JACK ROSS has spoken of the emotional conversations he and Scott Allan shared as the Hibernian midfielder’s career hung in the balance, insisting the long-term well-being of his player was always only primary concern.
Speaking to Sky Sports on Friday morning, Allan revealed that his five-month absence from first-team duties this season was due to a heart condition, hypertrophic cardiomyopathy.
After a relatively bleak initial prognosis, the former Dundee United and Celtic man — father to five-year-old Zac and already managing Type 1 diabetes — was forced to consider that he may never play again.
“My priority was always Scott’s wellbeing, physically and mentally,” explained Ross. “It’s another example of the job that not everyone sees. They don’t always understand the things you have to keep private and deal with internally.
“He and I spoke regularly at length about all the possibilities and some of those conversations were quite emotional.
“He’s a young man and a father, and we had to speak about all the potential consequences. But it was more about Scott’s well-being as a person and his return to health first and foremost.”
During his enforced, lamentable hiatus, Hibs sought to keep Allan involved in myriad ways, most notably shadowing the coaches on the training field and carrying out scouting assignments for Ross.
“Mentally we did a lot with him at the beginning to keep him involved and keep him busy,” adds Ross. “We felt it was the right thing to do, to keep him busy and keep him involved.
“We had him on the mic in the stand, feeding information down to us during games, plus he would come in and we would talk to him about what we were doing during training and he would go and watch games for us
“We felt it was a good way to keep him engaged and keep him mentally busy — and also make him feel he was contributing.

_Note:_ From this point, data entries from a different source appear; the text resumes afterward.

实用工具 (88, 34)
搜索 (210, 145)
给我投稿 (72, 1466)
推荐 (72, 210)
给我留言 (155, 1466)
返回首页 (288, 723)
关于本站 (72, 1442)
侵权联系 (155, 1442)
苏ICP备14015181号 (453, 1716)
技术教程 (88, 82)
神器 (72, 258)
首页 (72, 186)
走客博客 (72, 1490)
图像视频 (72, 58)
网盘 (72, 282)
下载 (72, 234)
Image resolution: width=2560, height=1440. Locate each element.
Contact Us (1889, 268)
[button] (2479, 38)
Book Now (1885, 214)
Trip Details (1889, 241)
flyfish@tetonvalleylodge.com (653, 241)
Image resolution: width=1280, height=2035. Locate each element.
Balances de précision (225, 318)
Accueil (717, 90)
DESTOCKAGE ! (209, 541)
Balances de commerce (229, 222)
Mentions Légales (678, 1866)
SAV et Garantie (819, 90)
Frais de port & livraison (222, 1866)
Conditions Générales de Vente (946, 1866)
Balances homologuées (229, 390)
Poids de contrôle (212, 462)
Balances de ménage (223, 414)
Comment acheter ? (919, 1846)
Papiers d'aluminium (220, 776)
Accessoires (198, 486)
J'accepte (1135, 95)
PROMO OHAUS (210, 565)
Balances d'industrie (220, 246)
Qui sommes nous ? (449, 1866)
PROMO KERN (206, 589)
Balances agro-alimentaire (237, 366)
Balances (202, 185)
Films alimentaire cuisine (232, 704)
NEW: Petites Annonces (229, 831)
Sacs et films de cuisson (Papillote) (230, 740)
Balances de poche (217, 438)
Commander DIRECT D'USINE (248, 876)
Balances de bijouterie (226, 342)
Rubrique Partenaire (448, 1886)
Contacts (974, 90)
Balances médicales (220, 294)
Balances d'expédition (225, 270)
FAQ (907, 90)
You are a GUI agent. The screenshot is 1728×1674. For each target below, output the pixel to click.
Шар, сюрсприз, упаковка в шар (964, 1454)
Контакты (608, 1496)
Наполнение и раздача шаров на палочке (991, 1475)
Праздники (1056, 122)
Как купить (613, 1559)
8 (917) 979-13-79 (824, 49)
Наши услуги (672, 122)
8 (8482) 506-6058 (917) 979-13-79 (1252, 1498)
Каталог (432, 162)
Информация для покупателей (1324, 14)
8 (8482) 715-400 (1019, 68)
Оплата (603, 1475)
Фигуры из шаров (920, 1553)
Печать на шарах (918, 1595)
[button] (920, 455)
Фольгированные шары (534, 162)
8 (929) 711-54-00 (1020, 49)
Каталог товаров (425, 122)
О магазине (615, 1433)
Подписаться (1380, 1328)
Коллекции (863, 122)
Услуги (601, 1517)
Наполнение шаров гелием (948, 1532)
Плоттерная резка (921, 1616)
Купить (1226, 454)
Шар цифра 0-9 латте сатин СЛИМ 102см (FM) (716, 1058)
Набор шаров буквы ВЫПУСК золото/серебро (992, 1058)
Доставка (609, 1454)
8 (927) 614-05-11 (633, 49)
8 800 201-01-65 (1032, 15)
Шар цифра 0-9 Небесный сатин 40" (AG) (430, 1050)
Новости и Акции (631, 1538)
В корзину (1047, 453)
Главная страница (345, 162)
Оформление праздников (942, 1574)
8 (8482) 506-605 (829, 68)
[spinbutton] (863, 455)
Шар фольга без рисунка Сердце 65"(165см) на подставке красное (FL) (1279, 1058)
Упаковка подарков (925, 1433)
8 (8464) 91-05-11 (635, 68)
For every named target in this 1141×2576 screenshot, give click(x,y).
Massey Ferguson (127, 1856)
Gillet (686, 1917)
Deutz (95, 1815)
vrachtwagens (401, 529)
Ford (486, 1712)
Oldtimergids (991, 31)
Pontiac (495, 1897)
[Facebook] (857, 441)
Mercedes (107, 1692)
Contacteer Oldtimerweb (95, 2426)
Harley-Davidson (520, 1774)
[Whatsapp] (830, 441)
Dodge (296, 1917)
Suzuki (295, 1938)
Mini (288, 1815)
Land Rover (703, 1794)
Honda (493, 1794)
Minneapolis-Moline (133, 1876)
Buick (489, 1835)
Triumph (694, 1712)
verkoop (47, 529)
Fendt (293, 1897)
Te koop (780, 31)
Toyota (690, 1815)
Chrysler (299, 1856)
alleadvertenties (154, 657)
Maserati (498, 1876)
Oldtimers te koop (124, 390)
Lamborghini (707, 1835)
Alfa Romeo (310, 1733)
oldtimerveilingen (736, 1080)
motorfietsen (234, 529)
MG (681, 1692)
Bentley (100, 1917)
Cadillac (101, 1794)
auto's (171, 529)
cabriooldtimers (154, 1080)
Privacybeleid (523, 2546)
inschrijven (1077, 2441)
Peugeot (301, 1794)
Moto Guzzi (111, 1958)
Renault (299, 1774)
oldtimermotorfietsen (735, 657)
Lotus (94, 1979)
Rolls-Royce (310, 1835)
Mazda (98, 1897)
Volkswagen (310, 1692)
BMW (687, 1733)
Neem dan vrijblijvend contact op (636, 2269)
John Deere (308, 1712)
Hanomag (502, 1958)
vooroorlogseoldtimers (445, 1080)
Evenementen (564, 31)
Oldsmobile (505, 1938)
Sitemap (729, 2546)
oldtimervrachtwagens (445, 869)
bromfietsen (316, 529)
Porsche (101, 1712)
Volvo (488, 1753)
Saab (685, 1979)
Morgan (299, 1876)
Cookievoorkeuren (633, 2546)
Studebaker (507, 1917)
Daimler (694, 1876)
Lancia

“I think it was maybe another aspect of football that goes unnoticed in terms of that responsibility to look after people in the game.”
However, Allan’s desire to get back on the grass was undimmed and, following a second opinion from a cardiologist in New York in November, a plan was formulated which would allow him to resume training.
His progress was painstakingly plotted and monitored by Hibs’ medical staff — notably club doctor Duncan Reid and head of medicine and sports science Nathan Ring — and Ross believes they deserve to be lauded.
“I’m the person generally put in front of the cameras to speak but there are a lot of things that get done at football clubs that aren’t my doing,” he continued. “I am very fortunate that I inherited a really good medical department; one that I absolutely trust.
“I had regular dialogue with them to voice some of my concerns and things we had to go through. They had to put together a robust plan for Scott, get him to buy into that and we all had to acknowledge that we had to fulfil certain criteria.
“Scott, I’m sure, would speak of his appreciation for what they did in terms of putting the plan in place and building him up, not getting impatient and making sure that he was ticking the boxes — genuinely making sure that we weren’t putting him at risk.”
Ahead of a crucial — but far from life-or-death — encounter with Hamilton this afternoon, Ross reflected on Allan’s journey this season.
“It puts football in perspective,” he added. “The game is such a big part of people’s lives in Scotland and it dominates a lot of discussion points, but it is human beings that are involved.
“I think in terms of giving perspective to everyone, to ensure that we don’t get too down with some of the challenges that it offers, in that respect, it has been a good thing.”